You can develop your eye, your ability to see the final print through the viewfinder with an inexpensive used camera. It will teach you to notice when there is clutter that will ruin the picture, or when the angle just won't make for a pretty shot.
When you start to get encouraging results with such a camera you will also begin to notice its limitations. In my opinion that is the time to move up to more expensive gear. The great cameras will always be there waiting for you. And remember, when you buy a camera you are not stuck with it for life. Buy an older, (but decent) used 35mm and use it until you think you've outgrown it. It should then re-sell for about what you paid for it.
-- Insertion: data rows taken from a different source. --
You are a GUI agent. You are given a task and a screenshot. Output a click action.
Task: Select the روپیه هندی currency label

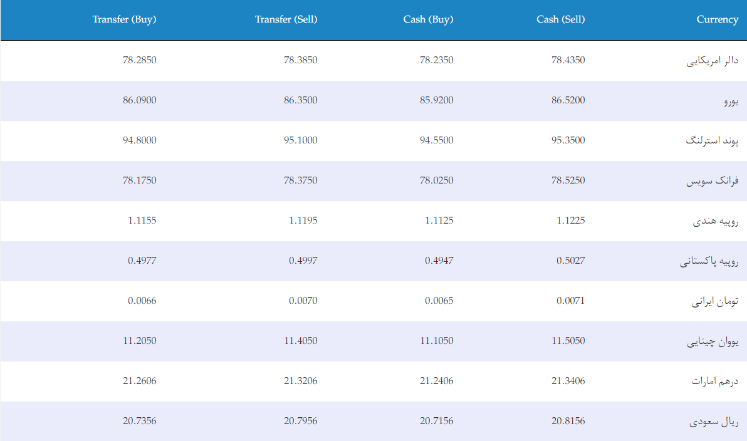(x=716, y=221)
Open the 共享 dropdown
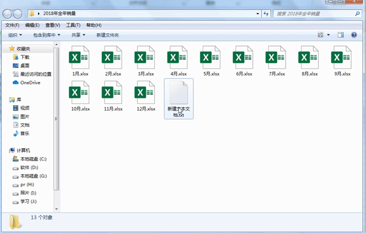The height and width of the screenshot is (233, 366). click(78, 35)
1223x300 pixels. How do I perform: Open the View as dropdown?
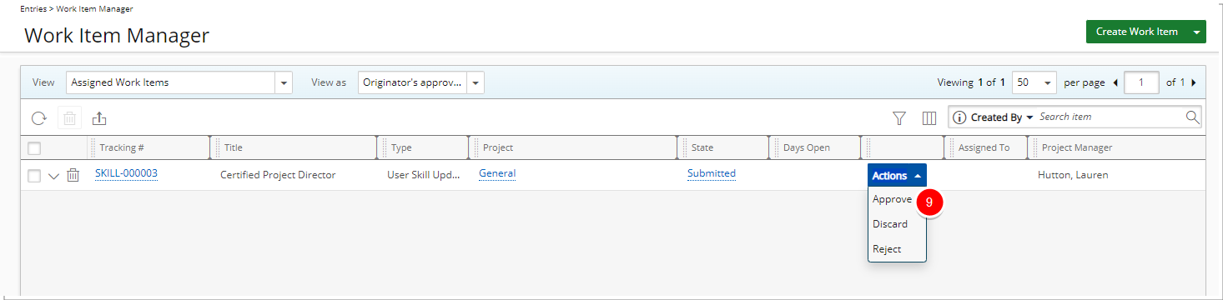point(421,83)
The rest of the advice is really good. Want to know what a good picture is? Look at lots and lots of pictures. Read about it. Then look at more pictures. Take a lot of pictures. Try several of the same subject if you can. Try moving your point-of-view up/down or left/right, closer/farther. Waste some film. You will soon see what works.
Good luck, and I hope to see some of your shots up here soon.
Happiness is not seeing another trite Ste. Maarten photo all week long.
L1011Fan From United States of America, joined May 2003, 271 posts, RR: 0 Reply 6, posted (10 years 2 weeks 5 days 8 hours ago) and read 2326 times:
I've discovered that even the best of DSLR's don''t make up for inexperience. I am fortunate to have a father who is a pro photography (i.e. he makes his living at it) and I have access to some great gear. I was lucky enough to take a FujiFilm S2 Pro with a Tascam 35 - 128 lens out on my last trip. My pictures still stunk because I am an amateur. I have a whopping one picture in the database (see my shameless plug below ) and it was taken with a Nikon CoolPix 5700.
I, like yourself, have much to learn about photography but I'm not getting discouraged. I've taken about 200 plane pictures (digital) and almost of them were flawed in some way. I'm not sure why but I've had some great luck taking film pix. I don't have the ability to scan those film pics though so I can't submit them.
2912n From United States of America, joined Oct 2001, 2013 posts, RR: 8 Reply 7, posted (10 years 2 weeks 5 days 6 hours ago) and read 2304 times:
Slam click...You must be tired There is no conflict between posts...you hit it on the head. You don't have to spend a ton of money buying top equipment to enjoy this hobby, or to get photos posted on Anet. I would suggesst that you ask yourself why you want to get into aviation photography. If you want to enjoy yourself by watching airplanes and challange yourself by trying to take the best photos possible for your own enjoyment, your will probably have a great hobby. But we have seen many people come through here who think it is really cool to take airplane photos, invest in some equipment and think they will have stuff displayed on Anet. When they find it is not that easy they get frustrated and stomp off in anger.
Remember that it is a HOBBY. You can throw as much or as little money into it as you want. There are photographers here who use 20+ year old 35mm cameras and reasonably priced scanners to get their photos on. Others use semi pro to pro equipment and wind up with the same result.
Learn photography (both the technical side and the aesthtic side...at least a passing familiarity with the tech side...) and ENJOY. There are few things like catching that "just right" photo to make your day.
The one thing that really got me understanding light is fully Manuel camera (mine is a medium format TLR) and a light meter.
Another thing is when you look at pictures in magazines and books always look at the technical aspects of the picture. Like light and composition.
One last thing is really critique your pictures, when you take them. Most people laugh at me when I take pictures to work because I always say some thing bad about them and the people who are looking can't see anything wrong.